Banshee project phasepresent

Banshee Demo Video
Debug hard. Deploy fast.
The following directory acts as an Extract-Transform-Load (ETL) pipeline, transporting and re-structuring raw, unformatted data to Dimension and Fact tables, specifically in accordance with several predetermined, outlined Star Schemas. This is achieved primarily through the use of Cloud Engineering, Data Engineering and Code as Infrastructure principals and thus fundamentally relies on the commissioning of Amazon-Web-Services (AWS) resources utilising Terraform along-side fully tested and reviewed Python scripts.
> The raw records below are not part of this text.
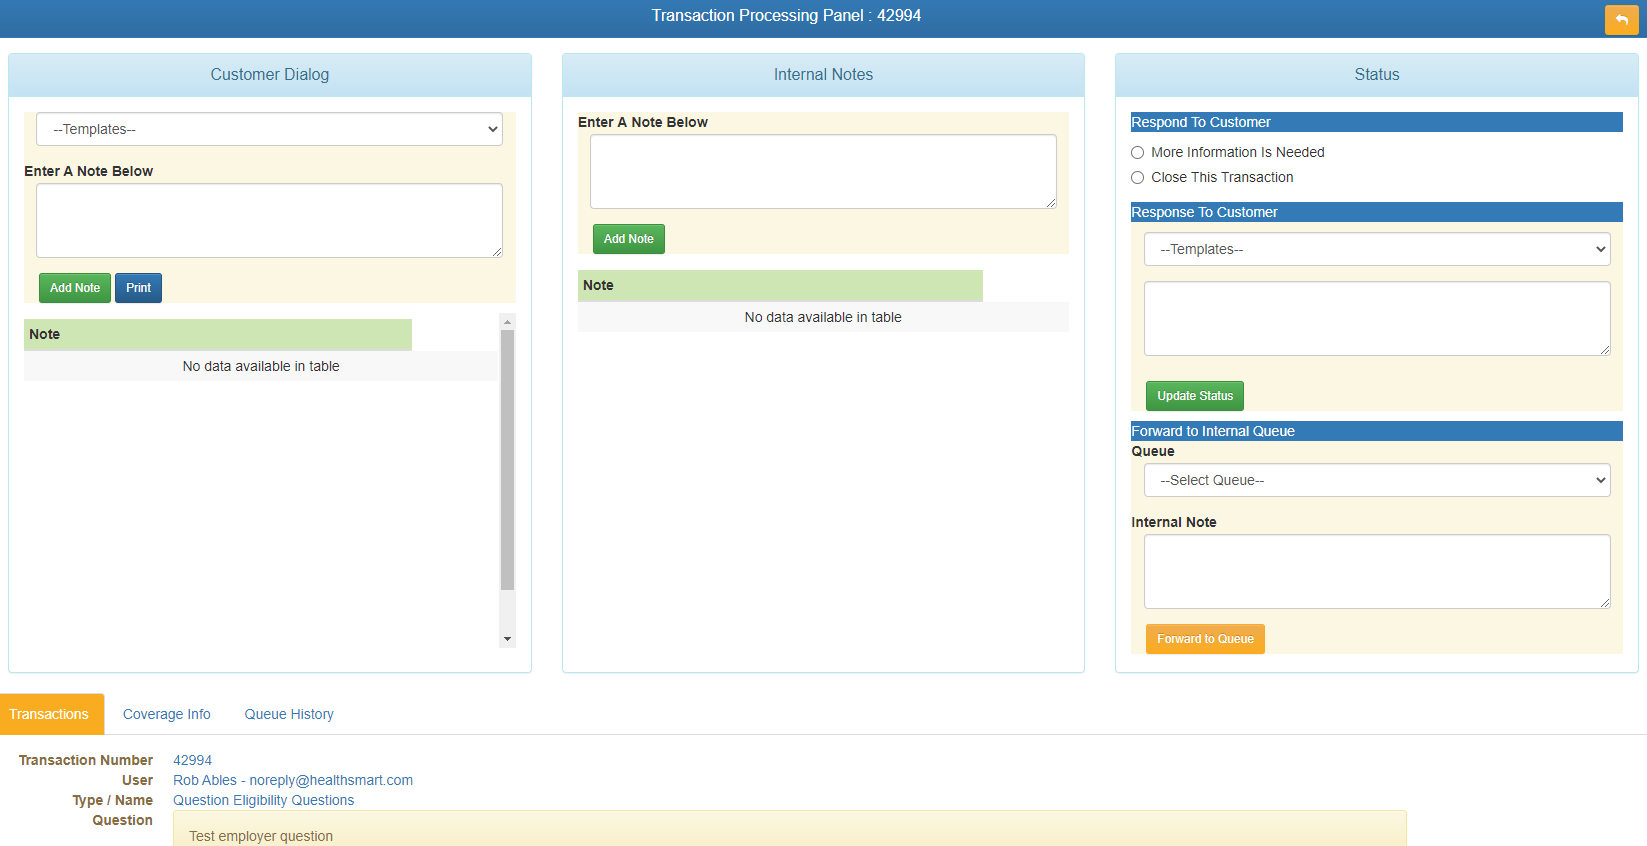Screen dimensions: 1647x846
Task: Click the Response To Customer text area
Action: (1376, 318)
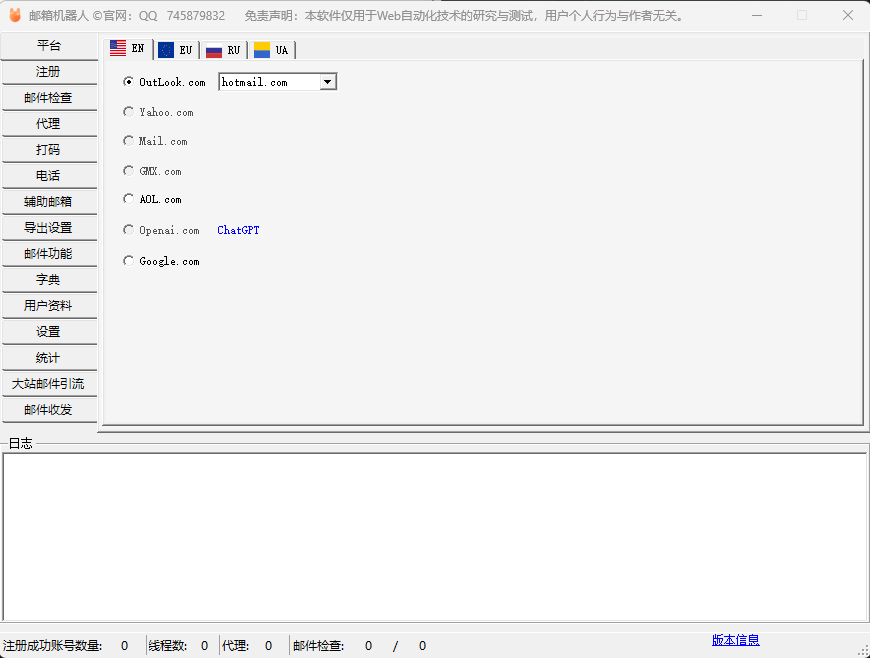The image size is (870, 658).
Task: Open the 代理 sidebar section
Action: click(x=48, y=124)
In addition, throughout the project, Continuous Integration and Continuous Delivery (CI/CD) was practiced, alongside Test-Driven Development (TTD) to maximise both the effectiveness and validity of such code, as written and deployed. Principally, the structure of this infrastructure is represented within the above diagram. A scheduler was initialised to trigger an AWS State-Machine every 20 minutes, which in-turn activates all three lambda sequentially encapsulated within the aforementioned State-Machine.
The Team
Meral Hewitt
Shea Macfarlane
Ahmad Fadhli
Mihai Misai
Anna Fedyna
Carlo Danieli
Technologies

We used: Python (TDD with Pytest), AWS (Lambda, RDS, CloudWatch, IAM, Step Functions, Eventbridge), Terraform, CI/CD (Github Actions, Github Secrets), Postgres, SQL
Using these technologies allowed us to gain relevant project experience as they are commonly used in industry. They are also the tools that we were collectively most familiar with, enabling us to work efficiently from day 1, which was important given our limited time frame.
Challenges Faced
Throughout the development of our ETL pipeline, we encountered several technical challenges that required strategic problem-solving and strong teamwork to overcome. These challenges included the state machine configuration, handling failed executions without losing data and splitting tasks.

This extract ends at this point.